**YOUR ASSIGNMENT**. In the entries below, copy only the lines from the one that contains "The image size" through the last line, exactly, and omit any pictures.

______________________________

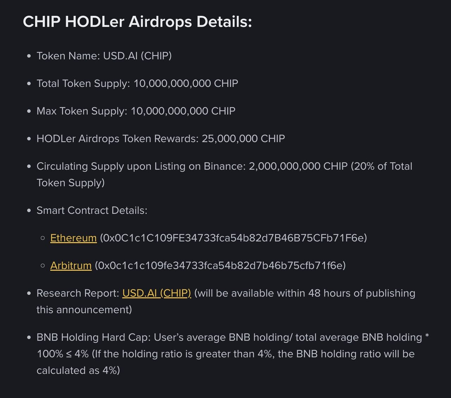Click the BNB Holding Hard Cap label

pos(93,337)
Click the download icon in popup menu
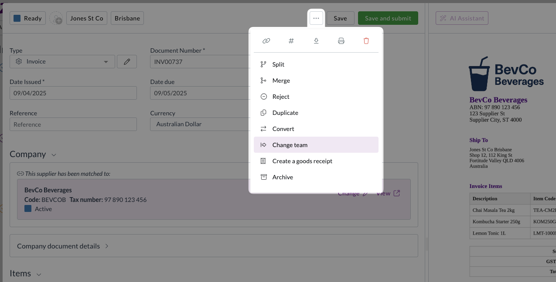This screenshot has width=556, height=282. pyautogui.click(x=316, y=41)
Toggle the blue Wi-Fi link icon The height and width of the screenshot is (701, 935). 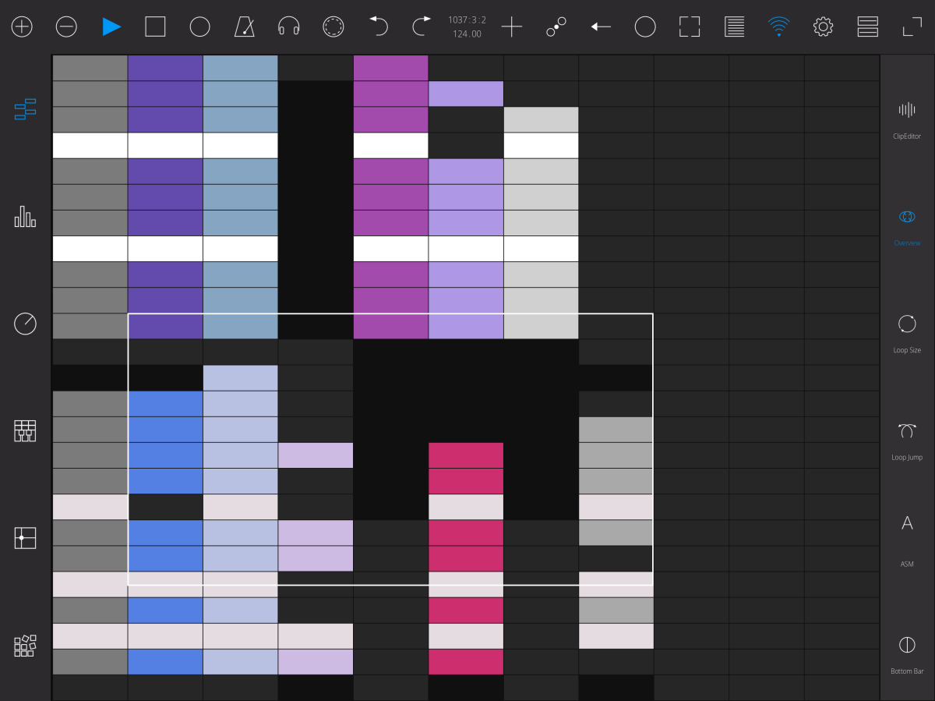(x=778, y=27)
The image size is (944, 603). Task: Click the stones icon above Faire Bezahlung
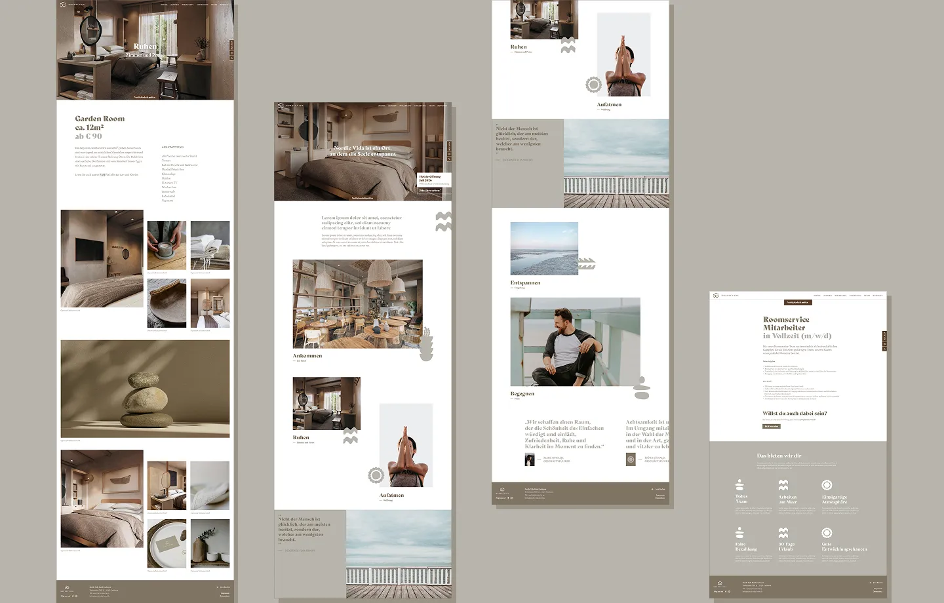click(x=740, y=532)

______________________________

**RESULT OF THE EXERCISE**.
The image size is (944, 603). Task: Click the stones icon above Faire Bezahlung
click(x=740, y=532)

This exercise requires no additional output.